After observing the likes of overseas burger chains Shake Shack and Five Guys muscling into the scene here in recent years, owner Brian Chua, 40, saw an opportunity to offer "quality burgers at a lower price point" and broached a partnership with popular Muslim-owned burger brand Burgs in 2019.
Both of Burgs' founders are trained chefs. Mr Mohd Ridzuan Ayob, 27, is a Shatec graduate who worked at one-Michelin-starred Terra Tokyo Italian; while Mr Muhd Shah Indra Jasni, 29, earned his chops at two-Michelin-starred Saint Pierre and DB Bistro & Oyster Bar.
The first Burgs outlet opened in 2017 at Golden Mile Food Centre. It closed two years later and the brand later ventured to Punggol, Bukit Batok and Chai Chee.
Its partnership with Gourmet Food Holdings was put on hold because of the pandemic.
Nine days ago, its first fast casual mini restaurant finally opened at the Food Republic foodcourt in 313 @ Somerset.

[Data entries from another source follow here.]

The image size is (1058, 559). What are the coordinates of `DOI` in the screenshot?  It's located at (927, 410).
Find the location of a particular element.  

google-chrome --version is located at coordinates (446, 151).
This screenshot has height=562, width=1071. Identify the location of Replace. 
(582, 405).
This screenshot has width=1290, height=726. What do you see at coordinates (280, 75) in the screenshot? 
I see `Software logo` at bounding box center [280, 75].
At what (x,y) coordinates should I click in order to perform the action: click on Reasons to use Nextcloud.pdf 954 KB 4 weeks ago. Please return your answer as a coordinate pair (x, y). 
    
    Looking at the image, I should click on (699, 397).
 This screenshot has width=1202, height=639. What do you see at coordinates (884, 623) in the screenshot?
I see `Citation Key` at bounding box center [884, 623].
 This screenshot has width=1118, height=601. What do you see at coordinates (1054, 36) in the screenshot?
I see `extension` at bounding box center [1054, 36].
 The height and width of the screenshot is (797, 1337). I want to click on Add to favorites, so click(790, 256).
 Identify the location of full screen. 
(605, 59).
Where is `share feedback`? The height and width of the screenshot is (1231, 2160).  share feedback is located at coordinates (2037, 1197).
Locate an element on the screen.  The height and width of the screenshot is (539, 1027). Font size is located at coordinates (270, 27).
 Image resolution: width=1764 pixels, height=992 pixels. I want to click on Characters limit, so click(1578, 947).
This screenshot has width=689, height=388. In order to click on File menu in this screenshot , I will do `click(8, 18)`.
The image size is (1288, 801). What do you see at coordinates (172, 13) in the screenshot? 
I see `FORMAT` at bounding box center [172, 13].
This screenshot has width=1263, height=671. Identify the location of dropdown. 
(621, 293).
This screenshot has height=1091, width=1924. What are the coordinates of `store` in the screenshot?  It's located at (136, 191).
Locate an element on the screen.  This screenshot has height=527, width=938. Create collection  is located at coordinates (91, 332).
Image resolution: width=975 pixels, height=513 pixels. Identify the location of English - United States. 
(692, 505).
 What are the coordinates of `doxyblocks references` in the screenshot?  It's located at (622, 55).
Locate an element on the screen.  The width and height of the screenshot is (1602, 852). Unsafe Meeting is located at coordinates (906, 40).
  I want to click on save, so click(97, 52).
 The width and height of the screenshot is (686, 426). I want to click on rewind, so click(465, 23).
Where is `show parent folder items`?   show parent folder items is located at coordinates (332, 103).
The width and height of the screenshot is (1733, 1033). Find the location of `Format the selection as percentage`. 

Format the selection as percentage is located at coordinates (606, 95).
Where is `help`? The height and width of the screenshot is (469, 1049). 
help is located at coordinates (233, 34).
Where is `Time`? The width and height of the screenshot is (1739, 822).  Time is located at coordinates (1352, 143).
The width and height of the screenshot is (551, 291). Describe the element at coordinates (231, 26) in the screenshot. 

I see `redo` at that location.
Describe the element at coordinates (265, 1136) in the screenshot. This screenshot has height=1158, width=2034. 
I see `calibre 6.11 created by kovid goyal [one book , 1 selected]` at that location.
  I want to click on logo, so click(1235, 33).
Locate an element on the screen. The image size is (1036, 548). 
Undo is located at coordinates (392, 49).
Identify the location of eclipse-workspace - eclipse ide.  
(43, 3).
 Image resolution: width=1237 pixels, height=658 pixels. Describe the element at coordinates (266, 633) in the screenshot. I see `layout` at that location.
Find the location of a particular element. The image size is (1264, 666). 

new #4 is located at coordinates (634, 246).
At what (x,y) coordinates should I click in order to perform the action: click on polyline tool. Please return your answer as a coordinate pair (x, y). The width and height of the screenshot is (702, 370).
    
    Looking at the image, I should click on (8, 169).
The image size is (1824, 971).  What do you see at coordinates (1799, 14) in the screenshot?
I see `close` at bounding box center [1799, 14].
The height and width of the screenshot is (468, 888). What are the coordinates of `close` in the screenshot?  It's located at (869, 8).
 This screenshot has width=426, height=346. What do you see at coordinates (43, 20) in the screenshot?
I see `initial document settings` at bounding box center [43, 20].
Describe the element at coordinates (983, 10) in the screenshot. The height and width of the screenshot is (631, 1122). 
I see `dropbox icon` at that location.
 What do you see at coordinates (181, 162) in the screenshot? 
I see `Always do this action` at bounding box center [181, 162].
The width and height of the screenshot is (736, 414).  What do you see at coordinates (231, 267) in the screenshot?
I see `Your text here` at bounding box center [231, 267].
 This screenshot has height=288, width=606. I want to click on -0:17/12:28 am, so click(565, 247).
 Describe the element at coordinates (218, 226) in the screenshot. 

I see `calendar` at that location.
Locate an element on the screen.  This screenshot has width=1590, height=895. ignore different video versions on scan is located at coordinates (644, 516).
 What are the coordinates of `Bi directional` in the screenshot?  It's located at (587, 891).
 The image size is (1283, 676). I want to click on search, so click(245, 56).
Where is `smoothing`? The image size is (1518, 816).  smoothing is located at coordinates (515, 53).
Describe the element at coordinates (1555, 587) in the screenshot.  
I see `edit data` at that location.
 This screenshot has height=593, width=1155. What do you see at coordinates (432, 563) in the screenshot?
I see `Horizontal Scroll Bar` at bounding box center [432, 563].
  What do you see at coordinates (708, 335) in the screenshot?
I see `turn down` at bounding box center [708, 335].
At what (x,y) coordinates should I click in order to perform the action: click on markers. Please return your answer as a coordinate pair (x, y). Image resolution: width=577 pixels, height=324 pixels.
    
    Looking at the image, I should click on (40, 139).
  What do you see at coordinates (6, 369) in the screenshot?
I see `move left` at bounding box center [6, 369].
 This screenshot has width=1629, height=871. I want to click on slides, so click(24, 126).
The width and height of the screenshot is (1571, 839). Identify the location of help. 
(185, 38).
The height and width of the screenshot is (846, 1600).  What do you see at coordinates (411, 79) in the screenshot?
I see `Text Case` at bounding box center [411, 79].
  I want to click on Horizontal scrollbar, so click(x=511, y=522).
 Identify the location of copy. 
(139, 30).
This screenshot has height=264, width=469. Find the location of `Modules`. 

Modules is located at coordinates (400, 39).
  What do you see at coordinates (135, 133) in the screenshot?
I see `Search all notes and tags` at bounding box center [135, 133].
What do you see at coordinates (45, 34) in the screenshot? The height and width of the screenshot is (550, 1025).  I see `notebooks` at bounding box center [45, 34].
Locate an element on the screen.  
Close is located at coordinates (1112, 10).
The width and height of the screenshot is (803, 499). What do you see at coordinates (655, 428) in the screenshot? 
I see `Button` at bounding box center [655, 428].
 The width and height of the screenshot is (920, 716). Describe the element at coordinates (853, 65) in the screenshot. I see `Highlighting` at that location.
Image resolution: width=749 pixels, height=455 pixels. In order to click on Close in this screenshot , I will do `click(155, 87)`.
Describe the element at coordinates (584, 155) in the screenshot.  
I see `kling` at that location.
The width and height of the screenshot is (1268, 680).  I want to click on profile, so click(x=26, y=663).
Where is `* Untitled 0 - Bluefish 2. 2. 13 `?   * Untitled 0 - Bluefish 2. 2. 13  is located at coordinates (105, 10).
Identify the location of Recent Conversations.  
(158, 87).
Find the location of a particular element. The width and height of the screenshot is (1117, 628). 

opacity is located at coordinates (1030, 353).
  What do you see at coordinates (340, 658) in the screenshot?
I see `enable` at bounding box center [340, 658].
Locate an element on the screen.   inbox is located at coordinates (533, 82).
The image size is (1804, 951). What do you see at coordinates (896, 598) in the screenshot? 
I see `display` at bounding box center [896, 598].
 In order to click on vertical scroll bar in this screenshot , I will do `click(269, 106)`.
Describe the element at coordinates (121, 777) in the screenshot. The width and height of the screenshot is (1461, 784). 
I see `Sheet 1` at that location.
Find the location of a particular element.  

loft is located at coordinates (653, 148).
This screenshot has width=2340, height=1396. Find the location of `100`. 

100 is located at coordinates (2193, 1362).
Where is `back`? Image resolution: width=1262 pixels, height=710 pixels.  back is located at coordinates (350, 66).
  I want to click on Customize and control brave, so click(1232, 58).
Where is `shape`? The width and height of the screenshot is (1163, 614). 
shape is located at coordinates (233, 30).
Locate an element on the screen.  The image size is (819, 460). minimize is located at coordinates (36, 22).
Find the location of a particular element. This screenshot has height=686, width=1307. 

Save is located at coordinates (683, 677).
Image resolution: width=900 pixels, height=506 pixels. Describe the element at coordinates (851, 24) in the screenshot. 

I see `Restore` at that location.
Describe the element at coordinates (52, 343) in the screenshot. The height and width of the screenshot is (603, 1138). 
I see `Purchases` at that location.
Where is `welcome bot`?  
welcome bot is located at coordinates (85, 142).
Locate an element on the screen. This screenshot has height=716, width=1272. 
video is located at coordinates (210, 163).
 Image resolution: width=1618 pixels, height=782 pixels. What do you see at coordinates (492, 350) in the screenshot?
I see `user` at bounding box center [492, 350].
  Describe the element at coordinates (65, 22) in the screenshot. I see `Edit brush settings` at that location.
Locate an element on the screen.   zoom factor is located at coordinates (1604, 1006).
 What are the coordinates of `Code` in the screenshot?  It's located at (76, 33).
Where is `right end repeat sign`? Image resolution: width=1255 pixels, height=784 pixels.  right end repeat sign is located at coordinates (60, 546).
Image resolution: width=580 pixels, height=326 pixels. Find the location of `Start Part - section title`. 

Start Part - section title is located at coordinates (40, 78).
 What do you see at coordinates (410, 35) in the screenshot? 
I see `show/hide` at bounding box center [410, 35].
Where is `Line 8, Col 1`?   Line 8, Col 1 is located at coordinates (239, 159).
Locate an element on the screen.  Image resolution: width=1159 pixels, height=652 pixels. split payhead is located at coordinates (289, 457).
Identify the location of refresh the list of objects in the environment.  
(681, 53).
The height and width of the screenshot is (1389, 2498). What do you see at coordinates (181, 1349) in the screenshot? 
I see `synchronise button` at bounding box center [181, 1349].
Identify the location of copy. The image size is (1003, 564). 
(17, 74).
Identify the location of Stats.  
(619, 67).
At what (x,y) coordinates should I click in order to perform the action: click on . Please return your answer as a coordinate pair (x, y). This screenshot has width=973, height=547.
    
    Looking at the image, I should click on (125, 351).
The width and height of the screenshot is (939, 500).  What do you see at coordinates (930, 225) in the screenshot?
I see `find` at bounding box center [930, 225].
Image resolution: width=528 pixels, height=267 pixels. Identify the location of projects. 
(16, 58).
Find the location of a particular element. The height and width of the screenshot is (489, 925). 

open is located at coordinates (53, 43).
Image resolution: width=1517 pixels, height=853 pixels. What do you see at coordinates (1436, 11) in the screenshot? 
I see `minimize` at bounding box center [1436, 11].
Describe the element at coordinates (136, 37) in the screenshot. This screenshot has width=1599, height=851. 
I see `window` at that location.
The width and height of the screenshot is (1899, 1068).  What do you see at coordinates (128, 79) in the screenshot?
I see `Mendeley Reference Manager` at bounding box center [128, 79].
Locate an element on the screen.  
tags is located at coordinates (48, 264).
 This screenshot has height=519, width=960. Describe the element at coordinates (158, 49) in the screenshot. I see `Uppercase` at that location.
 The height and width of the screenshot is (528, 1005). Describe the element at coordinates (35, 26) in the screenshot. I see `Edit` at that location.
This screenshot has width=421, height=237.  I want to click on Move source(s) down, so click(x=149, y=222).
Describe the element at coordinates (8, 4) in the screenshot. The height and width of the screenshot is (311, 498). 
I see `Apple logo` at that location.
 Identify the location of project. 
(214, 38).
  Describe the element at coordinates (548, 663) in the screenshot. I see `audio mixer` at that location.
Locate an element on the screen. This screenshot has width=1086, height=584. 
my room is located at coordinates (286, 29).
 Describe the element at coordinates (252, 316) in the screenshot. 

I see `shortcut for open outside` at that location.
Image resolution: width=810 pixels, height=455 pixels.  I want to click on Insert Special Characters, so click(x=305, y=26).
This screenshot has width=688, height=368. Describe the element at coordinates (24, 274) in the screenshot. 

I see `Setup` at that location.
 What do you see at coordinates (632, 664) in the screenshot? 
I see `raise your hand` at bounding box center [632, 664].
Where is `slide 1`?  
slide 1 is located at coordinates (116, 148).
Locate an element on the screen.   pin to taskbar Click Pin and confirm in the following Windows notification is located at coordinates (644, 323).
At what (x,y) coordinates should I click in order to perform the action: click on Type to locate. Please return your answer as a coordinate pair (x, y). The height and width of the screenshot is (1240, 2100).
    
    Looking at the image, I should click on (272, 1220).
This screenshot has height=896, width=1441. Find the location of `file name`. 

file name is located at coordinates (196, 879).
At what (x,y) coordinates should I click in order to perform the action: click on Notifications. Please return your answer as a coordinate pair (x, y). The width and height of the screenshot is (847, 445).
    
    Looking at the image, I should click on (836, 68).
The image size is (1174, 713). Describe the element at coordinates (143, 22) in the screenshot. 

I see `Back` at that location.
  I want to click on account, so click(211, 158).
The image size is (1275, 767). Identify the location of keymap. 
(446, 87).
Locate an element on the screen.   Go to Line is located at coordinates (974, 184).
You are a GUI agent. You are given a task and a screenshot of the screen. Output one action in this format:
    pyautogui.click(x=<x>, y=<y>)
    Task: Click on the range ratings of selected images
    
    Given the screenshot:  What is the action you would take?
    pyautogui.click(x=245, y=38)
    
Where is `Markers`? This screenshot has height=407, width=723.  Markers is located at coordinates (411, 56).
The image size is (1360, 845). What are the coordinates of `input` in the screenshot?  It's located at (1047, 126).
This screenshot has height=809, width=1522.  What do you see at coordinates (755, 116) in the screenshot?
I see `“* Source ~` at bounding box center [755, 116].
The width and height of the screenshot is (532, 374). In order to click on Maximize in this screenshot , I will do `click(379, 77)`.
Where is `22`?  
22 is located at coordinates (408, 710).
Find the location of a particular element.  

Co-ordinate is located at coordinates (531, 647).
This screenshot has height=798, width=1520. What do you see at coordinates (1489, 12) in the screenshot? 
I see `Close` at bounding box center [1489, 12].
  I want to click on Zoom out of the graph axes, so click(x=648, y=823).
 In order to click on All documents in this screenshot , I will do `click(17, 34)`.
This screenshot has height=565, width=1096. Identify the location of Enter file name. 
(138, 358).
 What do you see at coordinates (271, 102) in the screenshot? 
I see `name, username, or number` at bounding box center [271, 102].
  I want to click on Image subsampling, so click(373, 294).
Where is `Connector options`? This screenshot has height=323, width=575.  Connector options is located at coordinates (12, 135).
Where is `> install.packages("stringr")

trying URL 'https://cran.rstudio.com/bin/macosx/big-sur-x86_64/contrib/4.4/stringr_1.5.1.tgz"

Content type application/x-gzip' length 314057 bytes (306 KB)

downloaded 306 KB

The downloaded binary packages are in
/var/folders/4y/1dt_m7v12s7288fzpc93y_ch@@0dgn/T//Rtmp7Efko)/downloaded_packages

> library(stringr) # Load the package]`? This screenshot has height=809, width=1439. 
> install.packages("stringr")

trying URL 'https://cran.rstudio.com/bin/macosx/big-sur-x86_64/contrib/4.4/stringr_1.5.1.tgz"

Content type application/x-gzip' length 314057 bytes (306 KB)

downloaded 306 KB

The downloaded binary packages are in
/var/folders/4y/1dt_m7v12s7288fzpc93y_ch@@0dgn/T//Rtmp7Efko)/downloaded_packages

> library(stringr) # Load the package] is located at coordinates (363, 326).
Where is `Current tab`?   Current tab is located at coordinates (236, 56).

It is pending halal certification.
New menu items at this outlet include marinara beef burger (from $5.90), salmon roll ($11.90) and chicken Coney dog ($6.90) topped with spiced nacho cheese sauce, chilli con carne and sauteed onion.
Business has been brisk and other malls' landlords have approached them for expansion, says Mr Chua. He now plans to open in other malls and hawker centres.
Mr Chua says: "Even before the pandemic hit, we were looking out for trends that will do well.
"People love burgers and there is a big enough market here...We wanted the first outlet to be in Orchard Road, so that tourists will come in the future too."